> _Quoted passage_:
In the introduction we have see that a dependency
network can be built using get_dep(). While it is
theoretically possible to use get_dep() iteratively to
obtain all dependencies of all packages available on CRAN, it is not practical to do
so. This package provides two functions
get_dep_all_packages() and
get_graph_all_packges() for obtaining the dependencies of
all CRAN packages directly, as well as an example dataset.
The example dataset cran_dependencies contains all
dependencies as of 2020-05-09.
data(cran_dependencies)
cran_dependencies
#> # A tibble: 211,381 × 4
#> from to type reverse
#> <chr> <chr> <chr> <lgl>
#> 1 A3 xtable depends FALSE
#> 2 A3 pbapply depends FALSE
#> 3 A3 randomForest suggests FALSE
#> 4 A3 e1071 suggests FALSE
#> 5 aaSEA DT imports FALSE
#> 6 aaSEA networkD3 imports FALSE
#> 7 aaSEA shiny imports FALSE
#> 8 aaSEA shinydashboard imports FALSE
#> 9 aaSEA magrittr imports FALSE
#> 10 aaSEA Bios2cor imports FALSE
#> # ℹ 211,371 more rows
dplyr::count(cran_dependencies, type, reverse)
#> # A tibble: 8 × 3
#> type reverse n
#> <chr> <lgl> <int>
#> 1 depends FALSE 11123
#> 2 depends TRUE 9672
#> 3 imports FALSE 57617
#> 4 imports TRUE 51913
#> 5 linking to FALSE 3433
#> 6 linking to TRUE 3721
#> 7 suggests FALSE 35018
#> 8 suggests TRUE 38884This is essentially a snapshot of CRAN. We can obtain all the current
dependencies using get_dep_all_packages(), which requires
no arguments:
df0.cran <- get_dep_all_packages()$dependencies
head(df0.cran)
#> from to type reverse
#> 1 a11yShiny shiny imports FALSE
#> 2 a11yShiny htmltools imports FALSE
#> 3 a11yShiny DT imports FALSE
#> 4 a11yShiny ggplot2 imports FALSE
#> 5 a11yShiny rlang imports FALSE
#> 6 a5R cli imports FALSE
dplyr::count(df0.cran, type, reverse) # numbers in general larger than above
#> type reverse n
#> 1 depends FALSE 9931
#> 2 depends TRUE 8626
#> 3 enhances FALSE 641
#> 4 enhances TRUE 641
#> 5 imports FALSE 125403
#> 6 imports TRUE 115737
#> 7 linking to FALSE 6629
#> 8 linking to TRUE 7107
#> 9 suggests FALSE 84255
#> 10 suggests TRUE 92201As of 2026-06-11, there are 0 packages that have all 10 types of dependencies, and 9 packages that have 9 types of dependencies: Matrix, bigmemory, ergm, igraph, lme4, miceadds, quanteda, rstan, xts.

> _Recorded data_:
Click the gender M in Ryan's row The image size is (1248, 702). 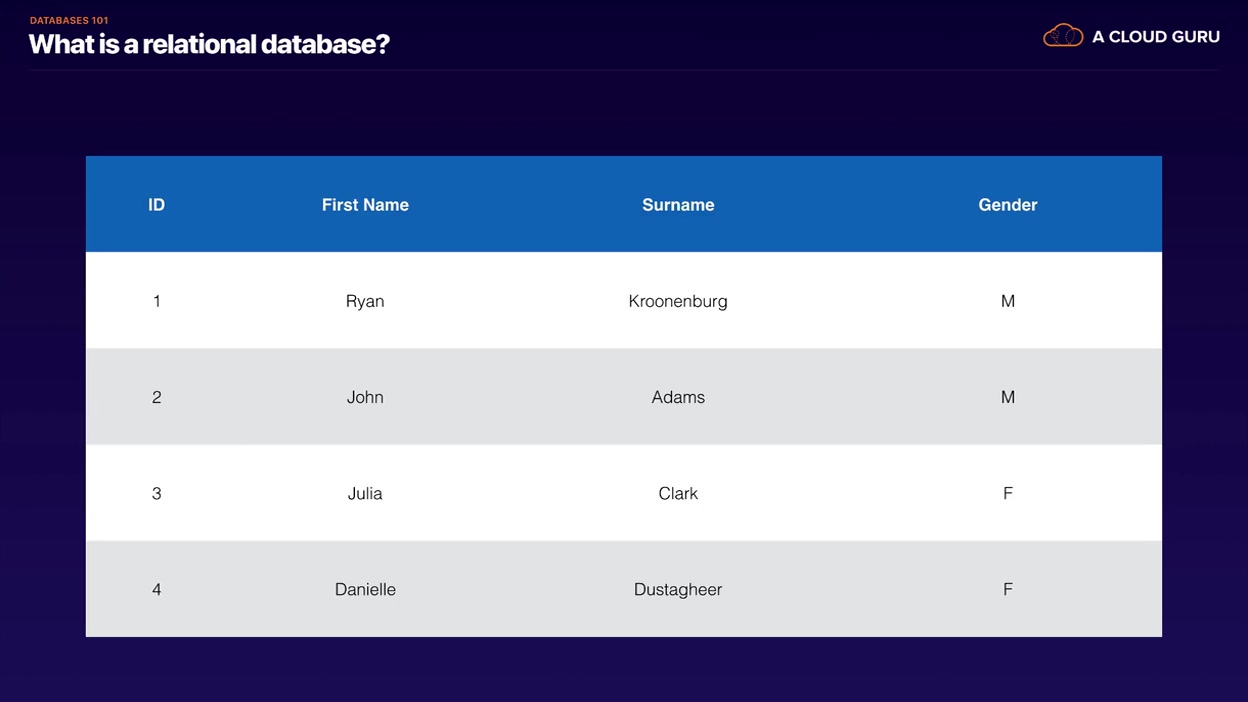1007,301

> _Stated problem_:
In the text on CRAN package dependencies, as of what date are the dependencies in the example dataset cran_dependencies recorded?

> _Solution to this task_:
2020-05-09